1
votes

When I try to save a new node for the SpringData, with the same properties and relationships of an existing node, it just updates the existing and does not insert the new node. I'm saving it with the null ID.

What's the problem?

Neo4j 3.0.0
Spring Data 4.1.2
Neo4j OGM 2.0.2

 public abstract class ModelObject {

    @GraphId
    protected Long id;

    //getters and setters

    @Override
    public boolean equals(Object o) {
        if (this == o)
            return true;
        if (o == null || id == null || getClass() != o.getClass())
            return false;

        ModelObject entity = (ModelObject) o;

        if (!id.equals(entity.id))
            return false;

        return true;
    }

    @Override
    public int hashCode() {
        return (id == null) ? -1 : id.hashCode();
    }

}


    @RelationshipEntity(type = "COLLECTION")
public class Collection  extends ModelObject{

    @DateString("yyyy-MM-dd")
    private Date acquisitionDate;
    @StartNode
    private User collector;
    @EndNode
    private Item item;
    private Boolean manual;
    private Boolean box;
    private Double paidValue;
    private String historyAcquisition;

    //getters and setters

}



 @Service
public class CollectionServiceImpl implements ICollectionService {

    @Autowired
    private UserRepo userRepo;

    @Autowired
    private CollectionRepo collectionRepo;

    @Autowired
    private ItemRepo itemRepo;

    @Override
    public Iterable<Collection> findByUserId(Integer idUser) {
        return collectionRepo.findByCollectorId(idUser);
    }

    @Override
    public boolean addItemCollection(Collection collection, Long itemId) {

        try {

        Long userId = collection.getCollector().getId();

        collection.setCollector(userRepo.findOne(userId, 1));
        collection.setItem(itemRepo.findOne(itemId, 1));
        collection.setId(null);


        collectionRepo.save(collection);

        } catch (Exception e) {
            e.printStackTrace();
            return false;
        }

        return true;
    }


    @Override
    public boolean removeItemCollection(Long collectionId, Long itemId) {

        try {

        collectionRepo.delete(collectionId);

        } catch (Exception e) {
            e.printStackTrace();
            return false;
        }

        return true;
    }


}


@NodeEntity(label="USER")

public class User extends ModelObject{

private String fullName;
private String userName;
private String password;
private Country country;

@DateString(DateUtil.yyyy_MM_dd)
private Date birthDate;

@Relationship(type="FOLLOWING", direction=Relationship.OUTGOING )
private Set<Following> following;

@Relationship(type="COLLECTION", direction=Relationship.OUTGOING )
private List<Collection> collection ;

}

1
Hard to say without seeing some codeLuanne
I've edited the post.
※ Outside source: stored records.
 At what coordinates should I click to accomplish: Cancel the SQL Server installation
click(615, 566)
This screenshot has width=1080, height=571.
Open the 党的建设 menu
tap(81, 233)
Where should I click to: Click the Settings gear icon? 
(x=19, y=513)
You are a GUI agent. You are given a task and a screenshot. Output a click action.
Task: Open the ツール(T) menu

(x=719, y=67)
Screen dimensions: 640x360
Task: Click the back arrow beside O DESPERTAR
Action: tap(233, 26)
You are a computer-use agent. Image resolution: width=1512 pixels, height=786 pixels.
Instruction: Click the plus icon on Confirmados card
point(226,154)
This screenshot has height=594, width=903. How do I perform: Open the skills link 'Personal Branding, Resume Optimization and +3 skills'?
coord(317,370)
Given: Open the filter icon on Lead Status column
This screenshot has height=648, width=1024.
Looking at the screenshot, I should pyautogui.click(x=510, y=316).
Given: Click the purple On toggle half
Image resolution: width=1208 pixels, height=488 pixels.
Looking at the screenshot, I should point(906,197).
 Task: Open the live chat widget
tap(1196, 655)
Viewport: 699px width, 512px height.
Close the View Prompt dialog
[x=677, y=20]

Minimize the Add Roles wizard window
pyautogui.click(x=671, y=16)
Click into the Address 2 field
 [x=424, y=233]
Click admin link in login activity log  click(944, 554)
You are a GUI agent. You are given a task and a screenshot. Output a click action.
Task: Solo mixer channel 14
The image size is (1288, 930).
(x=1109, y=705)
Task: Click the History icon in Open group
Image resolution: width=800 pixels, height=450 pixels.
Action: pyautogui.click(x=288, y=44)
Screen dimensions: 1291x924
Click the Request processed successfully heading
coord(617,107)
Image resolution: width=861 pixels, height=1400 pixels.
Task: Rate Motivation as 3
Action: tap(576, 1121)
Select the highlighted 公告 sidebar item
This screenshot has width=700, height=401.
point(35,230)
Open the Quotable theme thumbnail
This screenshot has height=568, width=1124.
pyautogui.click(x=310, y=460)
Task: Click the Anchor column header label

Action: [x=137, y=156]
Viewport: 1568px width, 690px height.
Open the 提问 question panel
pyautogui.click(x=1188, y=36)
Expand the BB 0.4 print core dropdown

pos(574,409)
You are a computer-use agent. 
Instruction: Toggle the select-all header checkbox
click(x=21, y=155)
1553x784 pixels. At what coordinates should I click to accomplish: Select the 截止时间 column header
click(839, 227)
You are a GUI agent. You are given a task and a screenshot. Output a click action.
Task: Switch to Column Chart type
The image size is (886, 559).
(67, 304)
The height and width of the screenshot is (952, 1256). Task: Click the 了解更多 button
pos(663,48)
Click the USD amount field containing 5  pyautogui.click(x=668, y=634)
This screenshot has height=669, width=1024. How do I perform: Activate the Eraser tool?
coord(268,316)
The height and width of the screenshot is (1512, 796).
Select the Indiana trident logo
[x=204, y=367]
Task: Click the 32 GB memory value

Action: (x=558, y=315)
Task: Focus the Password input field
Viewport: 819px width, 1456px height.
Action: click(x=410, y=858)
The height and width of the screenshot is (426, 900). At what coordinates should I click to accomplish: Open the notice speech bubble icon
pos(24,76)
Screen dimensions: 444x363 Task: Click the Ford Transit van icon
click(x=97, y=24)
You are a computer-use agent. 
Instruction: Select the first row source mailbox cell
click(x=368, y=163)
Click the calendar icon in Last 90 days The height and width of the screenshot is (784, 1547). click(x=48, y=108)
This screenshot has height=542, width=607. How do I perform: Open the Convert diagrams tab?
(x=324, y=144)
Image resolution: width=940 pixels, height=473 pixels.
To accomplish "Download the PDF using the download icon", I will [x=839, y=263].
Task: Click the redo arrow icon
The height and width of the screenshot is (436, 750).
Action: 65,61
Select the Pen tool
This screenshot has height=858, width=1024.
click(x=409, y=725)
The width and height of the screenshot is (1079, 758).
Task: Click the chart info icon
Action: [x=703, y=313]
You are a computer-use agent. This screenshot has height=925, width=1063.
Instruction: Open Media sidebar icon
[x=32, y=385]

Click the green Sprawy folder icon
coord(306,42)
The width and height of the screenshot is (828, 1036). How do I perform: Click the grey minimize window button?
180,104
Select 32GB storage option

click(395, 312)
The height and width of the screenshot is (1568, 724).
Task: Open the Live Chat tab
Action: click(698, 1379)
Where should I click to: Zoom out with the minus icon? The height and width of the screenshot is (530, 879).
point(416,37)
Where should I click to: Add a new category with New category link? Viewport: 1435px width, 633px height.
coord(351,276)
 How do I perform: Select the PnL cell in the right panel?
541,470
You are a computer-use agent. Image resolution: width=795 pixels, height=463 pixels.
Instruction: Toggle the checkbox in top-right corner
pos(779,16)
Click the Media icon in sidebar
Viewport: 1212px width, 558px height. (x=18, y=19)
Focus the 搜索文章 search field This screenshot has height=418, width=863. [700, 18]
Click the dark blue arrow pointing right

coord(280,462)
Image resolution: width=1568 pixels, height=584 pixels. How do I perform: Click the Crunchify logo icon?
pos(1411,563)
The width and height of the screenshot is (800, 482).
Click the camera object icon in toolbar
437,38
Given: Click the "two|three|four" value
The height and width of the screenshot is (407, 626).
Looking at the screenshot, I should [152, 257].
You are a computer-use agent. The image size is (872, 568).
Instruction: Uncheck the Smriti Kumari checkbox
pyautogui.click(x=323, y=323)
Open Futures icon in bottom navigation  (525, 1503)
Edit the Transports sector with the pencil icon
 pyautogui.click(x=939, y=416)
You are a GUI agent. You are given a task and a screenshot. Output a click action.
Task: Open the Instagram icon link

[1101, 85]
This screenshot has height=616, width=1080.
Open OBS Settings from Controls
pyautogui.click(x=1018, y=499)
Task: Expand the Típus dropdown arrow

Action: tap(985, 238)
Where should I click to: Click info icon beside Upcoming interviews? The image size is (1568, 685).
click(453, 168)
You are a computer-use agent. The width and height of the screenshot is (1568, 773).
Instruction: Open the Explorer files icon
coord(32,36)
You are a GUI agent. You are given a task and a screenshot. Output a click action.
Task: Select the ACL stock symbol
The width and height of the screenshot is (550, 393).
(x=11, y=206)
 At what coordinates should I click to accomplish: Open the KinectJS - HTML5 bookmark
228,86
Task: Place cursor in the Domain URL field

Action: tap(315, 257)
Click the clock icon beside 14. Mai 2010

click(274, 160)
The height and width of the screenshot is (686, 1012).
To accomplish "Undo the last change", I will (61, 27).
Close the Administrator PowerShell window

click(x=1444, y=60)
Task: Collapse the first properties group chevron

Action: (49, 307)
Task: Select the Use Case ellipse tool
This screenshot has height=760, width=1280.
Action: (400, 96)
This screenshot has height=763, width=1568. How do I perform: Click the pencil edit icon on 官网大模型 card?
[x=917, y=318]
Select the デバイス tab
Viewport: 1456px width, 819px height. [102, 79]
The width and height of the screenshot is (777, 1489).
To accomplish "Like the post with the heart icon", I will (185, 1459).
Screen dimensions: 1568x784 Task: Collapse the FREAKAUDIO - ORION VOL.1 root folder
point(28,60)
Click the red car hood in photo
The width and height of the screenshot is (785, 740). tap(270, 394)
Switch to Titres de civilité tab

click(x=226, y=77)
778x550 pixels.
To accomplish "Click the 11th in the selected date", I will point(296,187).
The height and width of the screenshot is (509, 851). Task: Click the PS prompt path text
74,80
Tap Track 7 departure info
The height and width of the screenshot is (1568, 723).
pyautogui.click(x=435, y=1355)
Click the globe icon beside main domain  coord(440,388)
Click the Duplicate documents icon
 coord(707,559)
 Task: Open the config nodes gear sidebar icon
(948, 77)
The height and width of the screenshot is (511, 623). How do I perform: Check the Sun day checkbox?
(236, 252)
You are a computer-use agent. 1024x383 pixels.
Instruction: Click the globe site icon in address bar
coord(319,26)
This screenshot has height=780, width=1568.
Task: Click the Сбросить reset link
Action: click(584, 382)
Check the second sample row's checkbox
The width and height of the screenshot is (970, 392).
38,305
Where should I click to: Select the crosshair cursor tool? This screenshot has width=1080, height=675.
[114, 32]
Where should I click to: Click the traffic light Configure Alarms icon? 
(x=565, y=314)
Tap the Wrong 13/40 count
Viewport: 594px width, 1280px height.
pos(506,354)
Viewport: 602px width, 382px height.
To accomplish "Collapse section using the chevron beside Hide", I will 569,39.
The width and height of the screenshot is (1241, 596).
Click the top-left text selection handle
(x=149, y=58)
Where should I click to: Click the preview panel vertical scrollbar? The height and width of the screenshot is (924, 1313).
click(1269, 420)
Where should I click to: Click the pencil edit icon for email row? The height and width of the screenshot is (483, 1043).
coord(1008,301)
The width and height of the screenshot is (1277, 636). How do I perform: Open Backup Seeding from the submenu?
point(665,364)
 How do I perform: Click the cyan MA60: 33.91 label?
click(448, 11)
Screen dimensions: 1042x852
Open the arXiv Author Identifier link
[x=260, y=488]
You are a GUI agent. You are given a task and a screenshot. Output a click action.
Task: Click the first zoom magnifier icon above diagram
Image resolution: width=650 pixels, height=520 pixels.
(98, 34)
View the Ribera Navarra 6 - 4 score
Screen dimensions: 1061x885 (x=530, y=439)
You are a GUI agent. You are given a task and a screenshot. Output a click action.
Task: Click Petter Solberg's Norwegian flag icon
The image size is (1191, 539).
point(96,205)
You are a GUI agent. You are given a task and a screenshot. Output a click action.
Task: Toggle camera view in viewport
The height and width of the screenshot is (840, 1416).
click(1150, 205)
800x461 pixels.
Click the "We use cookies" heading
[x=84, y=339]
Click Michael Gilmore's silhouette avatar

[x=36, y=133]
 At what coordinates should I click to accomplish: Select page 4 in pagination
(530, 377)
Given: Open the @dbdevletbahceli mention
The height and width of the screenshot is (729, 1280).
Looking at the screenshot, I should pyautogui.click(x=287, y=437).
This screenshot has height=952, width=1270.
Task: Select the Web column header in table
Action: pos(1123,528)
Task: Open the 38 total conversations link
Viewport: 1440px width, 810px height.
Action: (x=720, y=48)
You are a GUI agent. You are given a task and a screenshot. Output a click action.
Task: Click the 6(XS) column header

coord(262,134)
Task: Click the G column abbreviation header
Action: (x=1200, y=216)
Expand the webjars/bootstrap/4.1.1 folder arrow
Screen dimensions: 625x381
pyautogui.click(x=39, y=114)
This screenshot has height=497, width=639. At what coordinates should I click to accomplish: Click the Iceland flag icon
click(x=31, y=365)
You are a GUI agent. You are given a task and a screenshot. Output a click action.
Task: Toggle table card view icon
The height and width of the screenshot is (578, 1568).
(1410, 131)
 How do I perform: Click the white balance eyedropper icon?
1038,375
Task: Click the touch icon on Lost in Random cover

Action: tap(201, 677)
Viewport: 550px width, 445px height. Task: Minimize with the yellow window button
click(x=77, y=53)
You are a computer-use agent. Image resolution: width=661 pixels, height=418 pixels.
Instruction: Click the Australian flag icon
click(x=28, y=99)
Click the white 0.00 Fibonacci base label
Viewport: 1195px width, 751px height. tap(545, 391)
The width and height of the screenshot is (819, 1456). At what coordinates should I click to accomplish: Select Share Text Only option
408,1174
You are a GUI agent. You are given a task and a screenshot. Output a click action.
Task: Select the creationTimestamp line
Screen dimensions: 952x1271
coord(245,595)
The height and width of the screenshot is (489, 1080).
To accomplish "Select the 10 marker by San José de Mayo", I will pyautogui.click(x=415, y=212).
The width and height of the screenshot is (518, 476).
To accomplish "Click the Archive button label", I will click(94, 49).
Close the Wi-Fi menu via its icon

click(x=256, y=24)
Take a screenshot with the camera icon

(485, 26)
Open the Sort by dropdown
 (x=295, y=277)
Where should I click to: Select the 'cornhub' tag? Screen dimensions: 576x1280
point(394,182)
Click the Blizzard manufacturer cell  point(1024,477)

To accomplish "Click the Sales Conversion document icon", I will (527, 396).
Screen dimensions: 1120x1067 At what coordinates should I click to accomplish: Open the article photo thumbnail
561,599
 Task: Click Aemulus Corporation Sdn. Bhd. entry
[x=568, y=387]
Sorry for the code formatting. Basically the method that this saving is addItemCollection (Collection collection, Long itemId). Basically it calls the save method GraphRepository <Collection>. Thank's!Deyvid Pinzon

1 Answers

1
votes

This is probably because you explicitly set the id to null. The OGM session tracks entity references and this case is invalid- a known, previously saved entity with a null id now. Why would you not create a new Collection object to save?

Updated based on comments

SDN/OGM will only create one relationship between two given nodes with the same set of properties. There is usually not much value in having relationships with identical property values between a pair of nodes. Adding a timestamp as you described is one way to force multiple relationships if that is what your graph model needs.